Reading text:
In August last year, Treasurer Josh Frydenberg accused the Victorian government of the “biggest public policy failure in living memory” for its handling of the state’s coronavirus lockdown and failing to outline a pathway out of tough restrictions.
Yet by Thursday, acting Victorian Premier James Merlino was able to mount a rather damning case against the feds.
“There are a lot of things we are waiting for when it comes to the Morrison government,” he said.
“We are waiting for a definitive decision on alternative quarantine.
“We are waiting on whether they are going to support Victorian workers or not.
“We are waiting on more supply of the vaccine.
“There are a lot of things we are waiting for and the point I would make is the only way, the only way out of this pandemic is the successful roll-out of the vaccine …The virus, the virus is our enemy and the virus doesn’t sleep. The virus mutates, the virus thinks that this is a race.”
The political whack at the end of his remarks about “the race” hardly seemed out of place after a week of revelations about the shambles of the vaccine roll-out in areas under the federal government’s control.
It’s a race after all
By Friday, having fumbled through estimates and squirmed through question time in the House of Representatives, on questions such as whether it was “comfortable” with the vaccine roll-out as Aged Care Services Minister Richard Colbeck had said earlier in the week, the government was, er, regrouping.
It officially decided that the vaccination roll-out was a race after all, and announced it would be accelerating its roll-out — though just how it intends to go about accelerating a roll-out that is still working its way up to the cruising speed it is supposed to be running at already was not entirely clear.
And it finally signed off on a deal with Victoria about extra quarantine facilities.
These new facilities still tend to get spoken of in terms of being extra capacity when, in fact, what they are really about is increasing the suite of quarantine options that are available as the risk profiles of virus variants and travellers — and eventually the sorts of travellers who will be coming in and out of Australia- multiplies.
There will need to be different quarantine options available for high-risk groups and low-risk groups, as well as potentially returning Australians versus travellers from other countries.

Activities:
[1] Translate this sentence from the article on Victoria's quarantine dispute with the federal government into Spanish: "And it finally signed off on a deal with Victoria about extra quarantine facilities."
[2] In one to three sentences, explain why the article on Victoria's quarantine dispute with the federal government says the new quarantine facilities are about more than extra capacity.
[3] Write a continuation of the article on Victoria's quarantine dispute with the federal government, starting after its final sentence.

Records supplied:
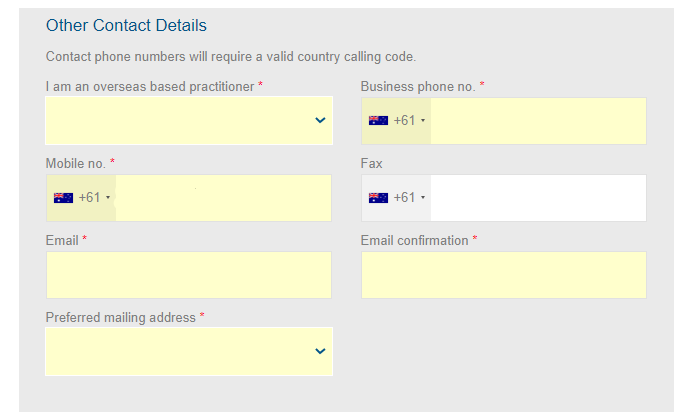Viewport: 683px width, 420px height.
Task: Open the overseas based practitioner dropdown
Action: pyautogui.click(x=189, y=120)
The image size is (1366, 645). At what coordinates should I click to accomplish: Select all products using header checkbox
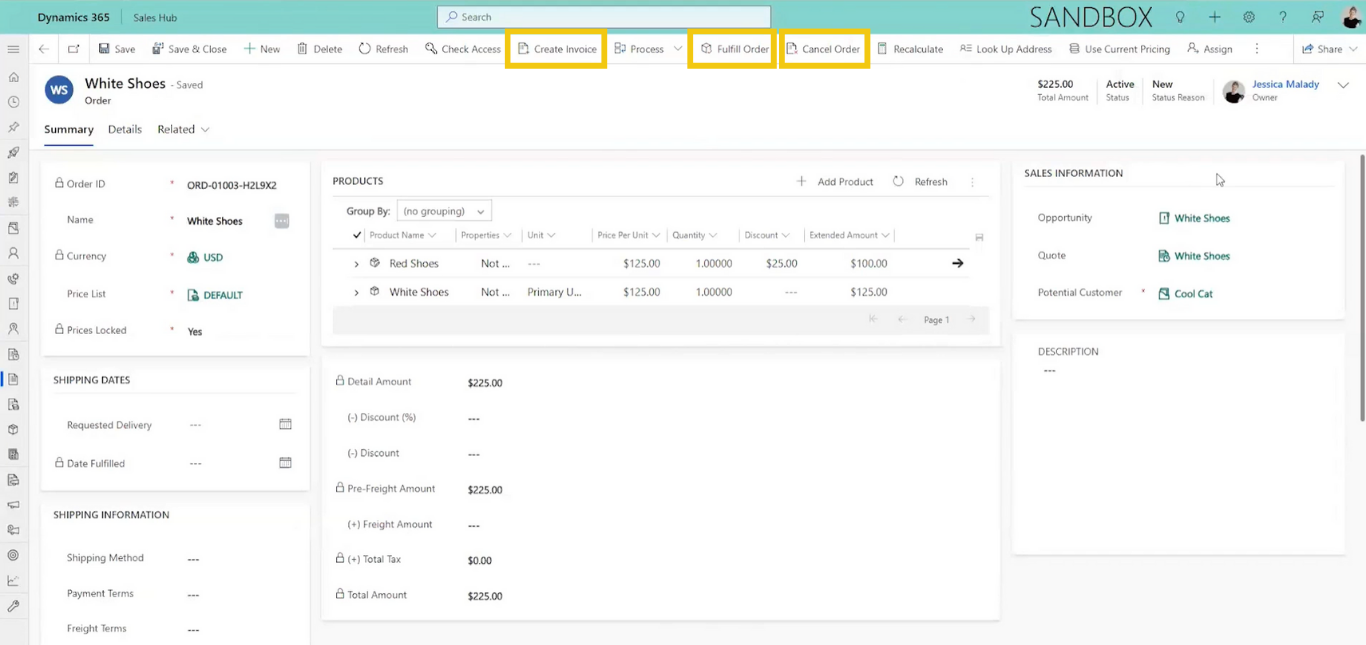[356, 235]
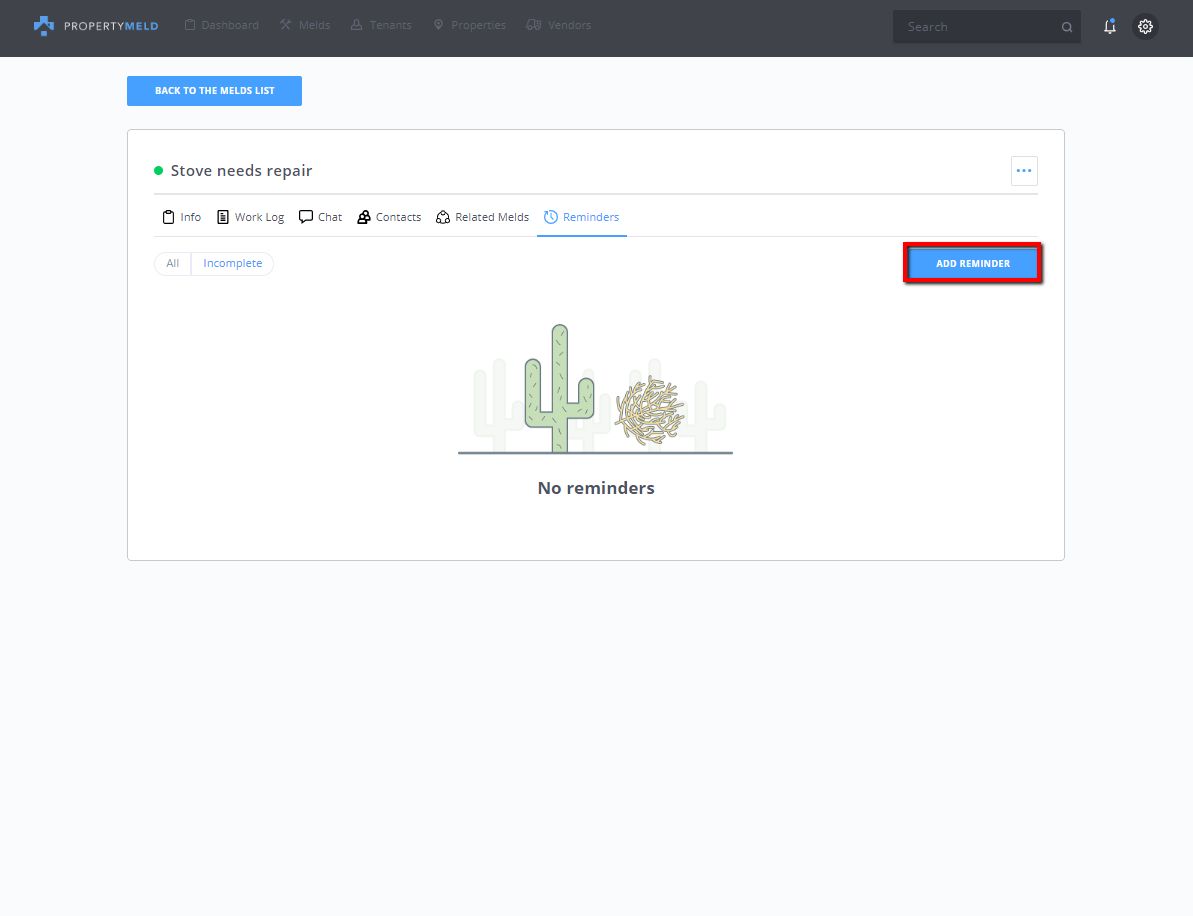Navigate to Properties page
Image resolution: width=1193 pixels, height=916 pixels.
pos(469,25)
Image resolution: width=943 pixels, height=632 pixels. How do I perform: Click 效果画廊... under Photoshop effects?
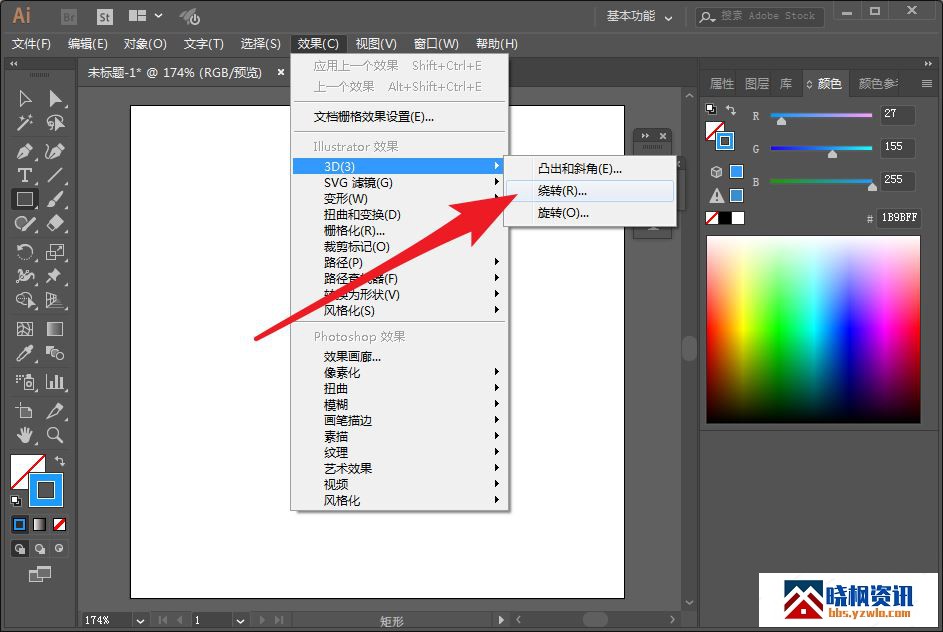[352, 357]
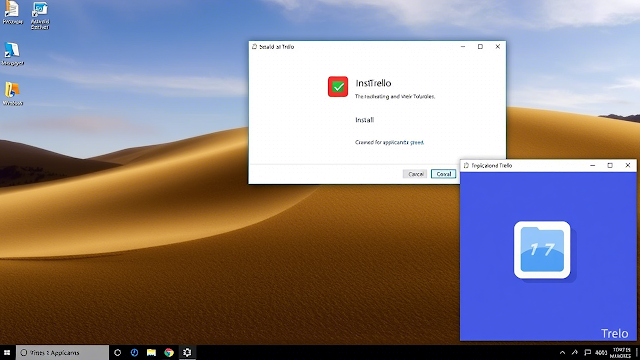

Solved problems:
[1] Y finalmente aprobó un acuerdo con Victoria sobre instalaciones de cuarentena adicionales.

[2] The facilities widen the range of quarantine options available as the risk profiles of virus variants and travellers multiply. Different options will be needed for high-risk and low-risk groups, and possibly for returning Australians versus travellers from other countries.

[3]
That will reflect not just rates of infection and strains of virus but different information systems in different countries, and the confidence these provide us with on questions of vaccination and vaccines.
Once again though, little planning work appears to have gone into developing these health protocols with an eye to any opening of the borders any time soon.
Late to the party
The trade-off reached between the federal and state governments last year was essentially that the states would run quarantine, as an extension of their public health responsibilities, on behalf of the federal government in a more or less explicit recognition by all involved that the feds simply didn’t have the capacity to do it.
In return, the feds would run income support. Their initial response to requests for help in the latest Victorian lockdown seemed to suggest they weren’t even prepared to do this any more.
And they only grudgingly engaged in an income support scheme late in the piece.
The picture that emerges in all this to the public is a government that is always late to the party and isn’t really in control of anything.
It is hardly consistent with the Morrison strategy of winning an election based on its excellent management of the pandemic. But with the lack of anything happening in the House of Representatives this week reflecting a lack of any other meaningful agenda, the prime minister will have to be hoping the vaccination roll-out starts to actually roll.
Laura Tingle is 7.30’s chief political correspondent.